_WHAT NEEDS TO BE DONE_
Take the entries that follow and return exactly the lines from the one holding "130x153 pixels." through the one holding "This screenshot has width=866, height=681.", both included. Nothing else is needed.

_SOURCE DATA_
┄┄┄┄┄┄┄┄┄┄┄┄┄┄┄┄┄┄┄┄

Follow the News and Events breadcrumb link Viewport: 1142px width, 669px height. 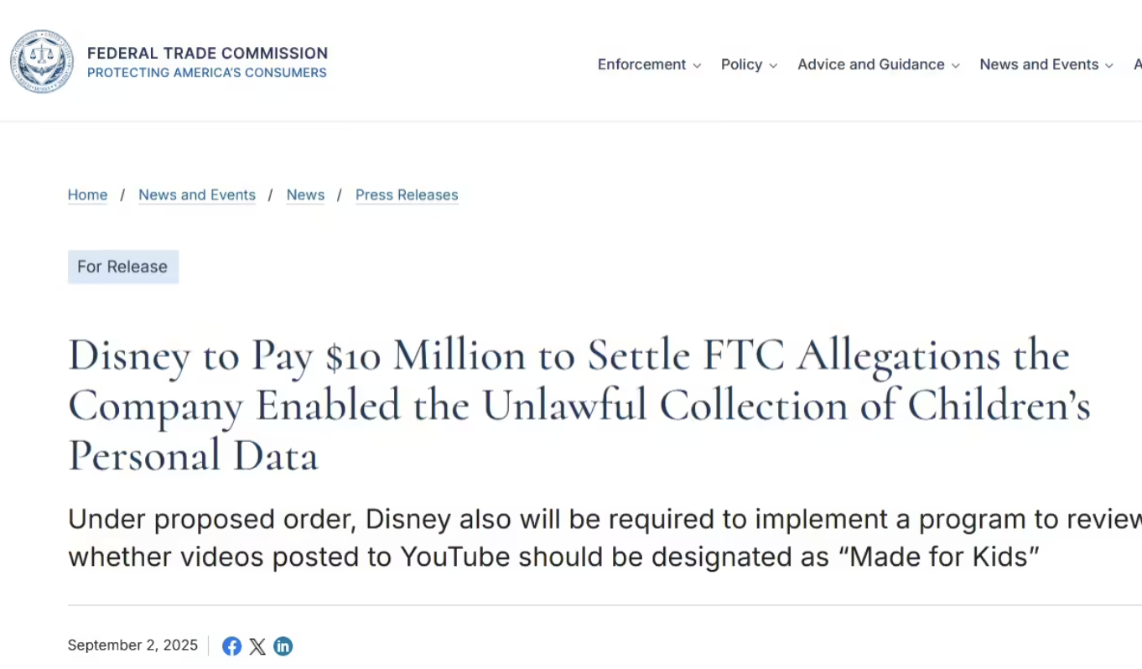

┄┄┄┄┄┄┄┄┄┄┄┄┄┄┄┄┄┄┄┄

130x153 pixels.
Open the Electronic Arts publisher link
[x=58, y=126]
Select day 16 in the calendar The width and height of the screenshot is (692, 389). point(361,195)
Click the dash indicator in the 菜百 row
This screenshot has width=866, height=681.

┄┄┄┄┄┄┄┄┄┄┄┄┄┄┄┄┄┄┄┄

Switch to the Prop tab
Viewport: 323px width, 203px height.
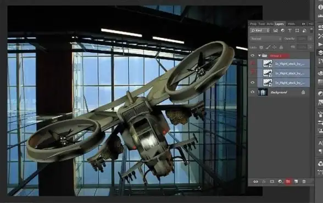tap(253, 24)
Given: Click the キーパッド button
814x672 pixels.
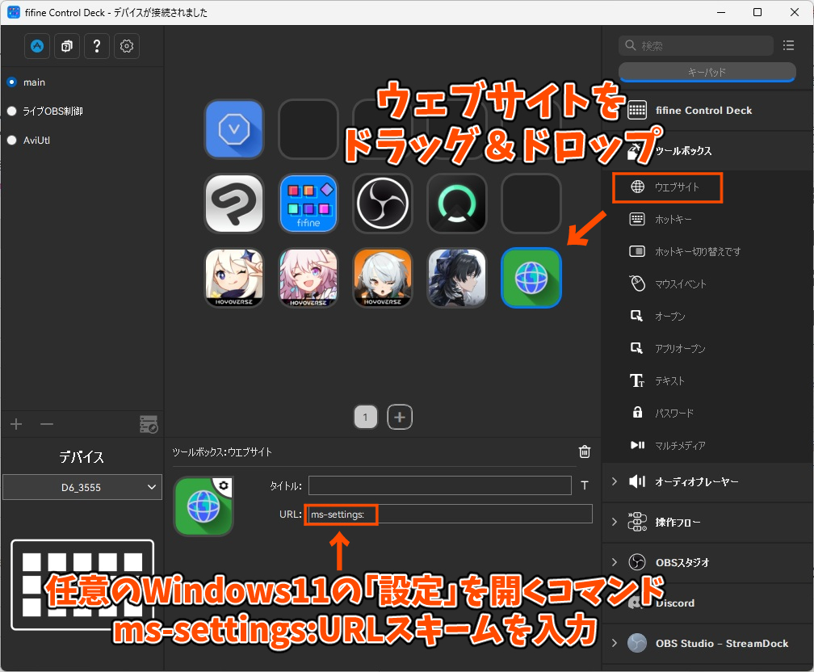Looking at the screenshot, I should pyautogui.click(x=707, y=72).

┄┄┄┄┄┄┄┄┄┄┄┄┄┄┄┄┄┄┄┄

_EXPECTED OUTPUT_
130x153 pixels.
Open the Electronic Arts publisher link
[x=58, y=126]
Select day 16 in the calendar The width and height of the screenshot is (692, 389). point(361,195)
Click the dash indicator in the 菜百 row
This screenshot has width=866, height=681.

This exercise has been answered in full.